The Lakeland is similar in appearance to the slightly larger Welsh Terrier and is finer-boned. The largest of the threesome in this similar group of Terriers is the Airedale. The Lakeland is a sturdy dog, compact, free moving and able to cover ground with little effort and much quickness. The dog is relatively narrow in the chest and has a broad muzzle, yet slightly narrower than the Welsh Terrier, with small, V-shaped ears.
The eyes are small and dark colored and of oval shape. The nose and pads of the feet are black except in liver colored dogs where the nose and pad coloring will be liver colored. Liver colored dogs will have a slightly lighter colored eye. The dog will not shed if properly groomed. It is suggested that “Regular stripping and trimming improves the texture and quality of the coat” and is “necessary to enhance the dog’s utilitarian purposes” as well as “enhancing him for the show ring”.
The Lakeland breed has a thick bushy wiry outer coat and a soft undercoat. It comes in a variety of colors though The Kennel Club lists the following as ‘Acceptable colours for registration’: Black, Black and Tan, Blue and Tan, Dark Grizzle, Grizzle, Grizzle and Tan, Liver and Tan, Red, Red Grizzle, Wheaten. They have an upright tail which was previously customarily docked. Lakeland Terriers grow to between 33 and 38 cm (13 to 15 inches) in height measured to the withers.
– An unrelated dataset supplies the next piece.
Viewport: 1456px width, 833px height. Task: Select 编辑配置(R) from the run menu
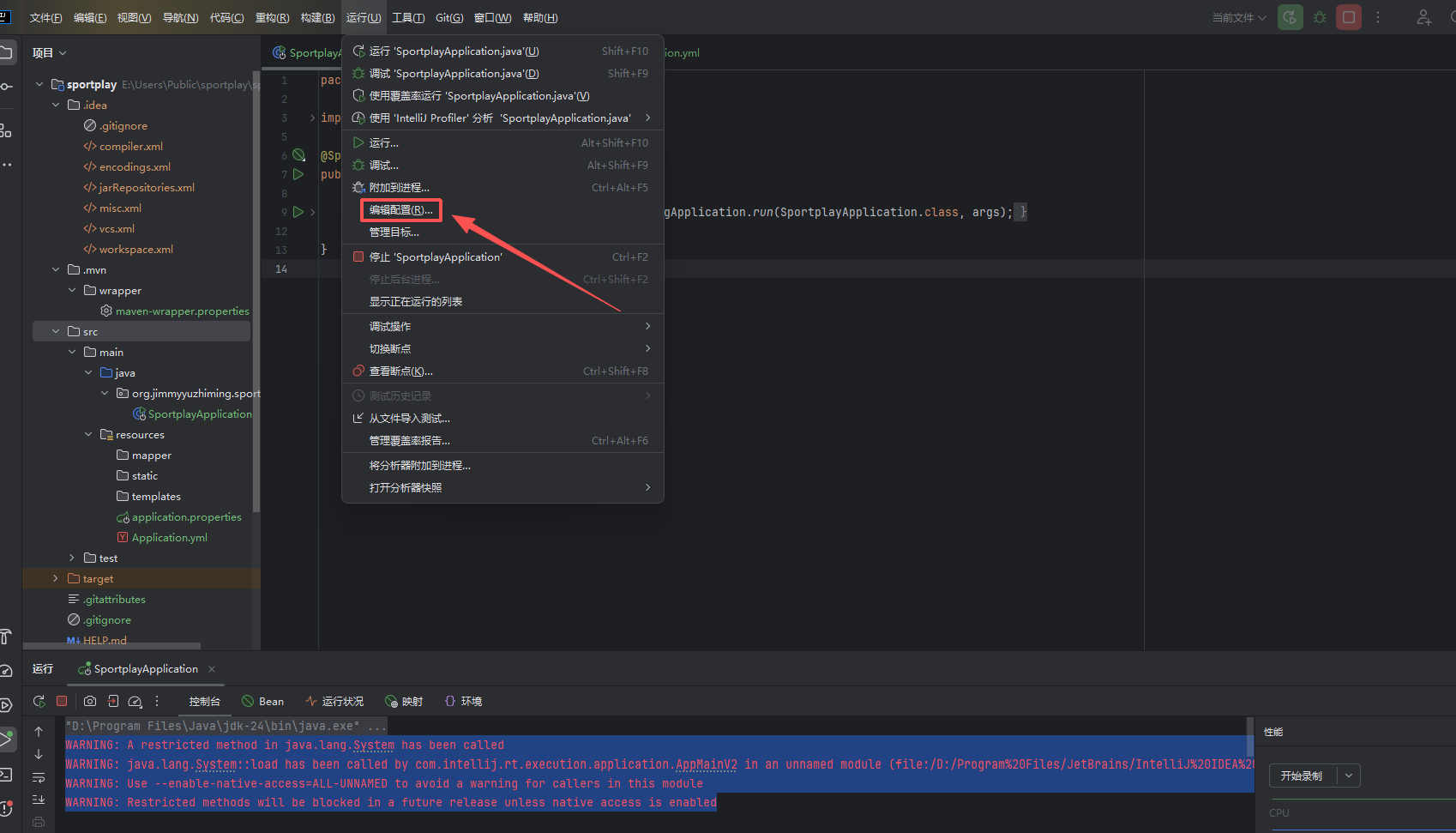coord(400,209)
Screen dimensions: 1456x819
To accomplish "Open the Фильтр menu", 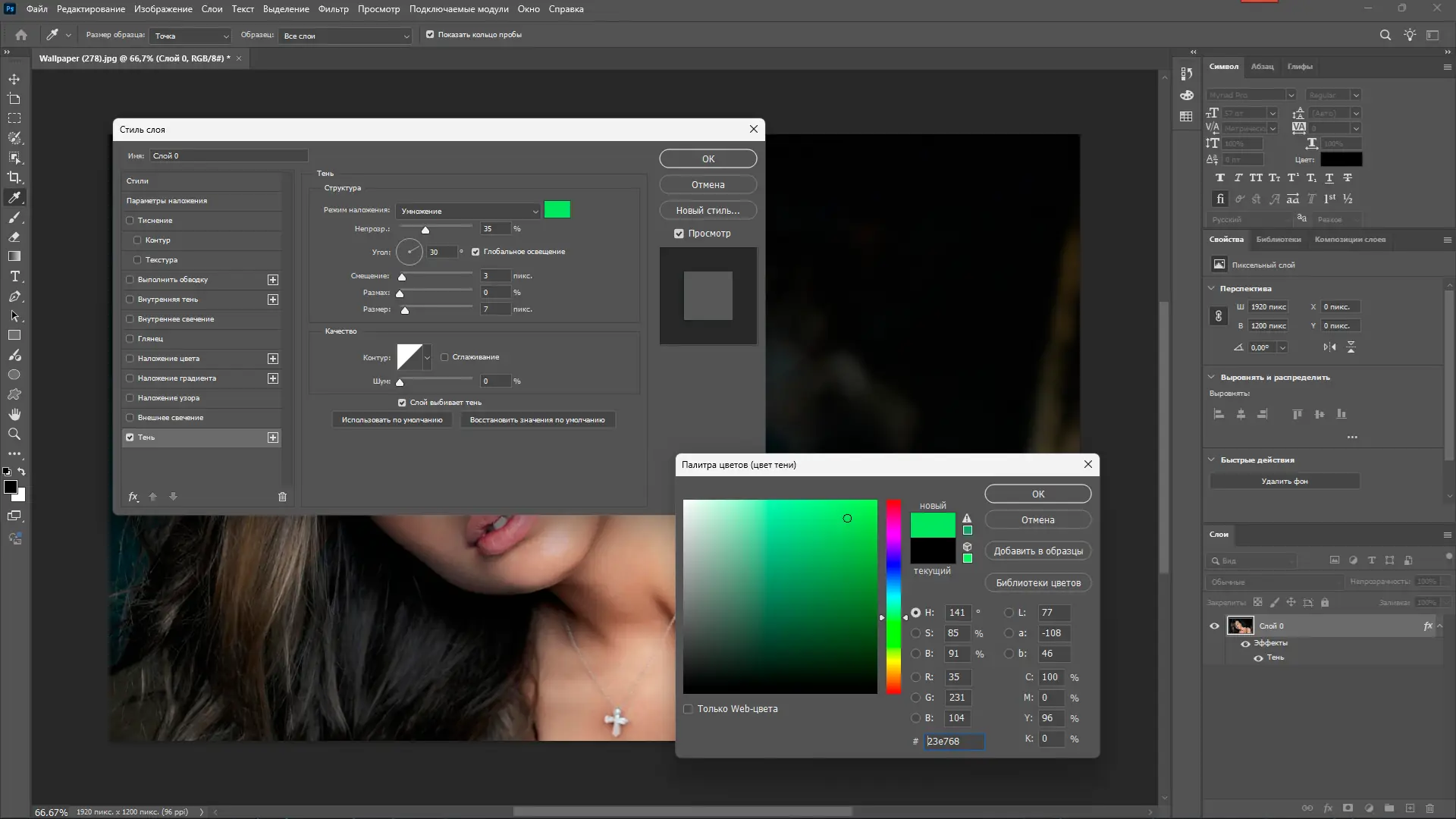I will click(x=333, y=9).
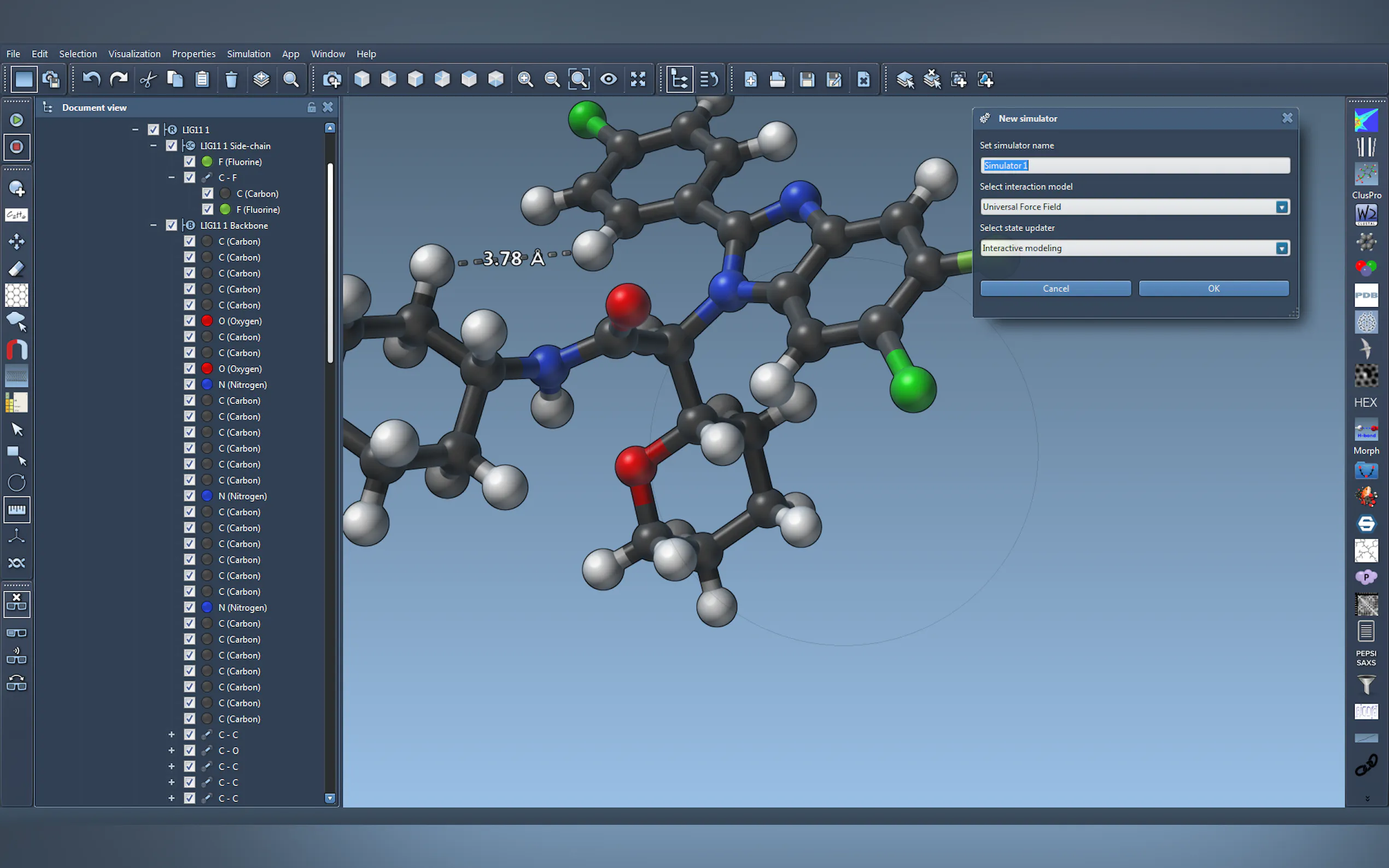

The dogs are friendly, bold, and confident. Shyness is very atypical, as is aggressiveness. Very intelligent and independent minded, they are quick to learn and easy to train though Lakelands often exhibit ‘selective deafness’ when their interest level is aroused. The Lakeland is quite receptive to crate training. As with most terriers, the Lakeland is energetic; daily exercise and playtimes are a must, lest this active dog seek out other outlets for their energy, with undesirable results for the owner.
This is strong and healthy bread and does not suffer from any typical diseases. Cataract or lens luxation can occur sometimes.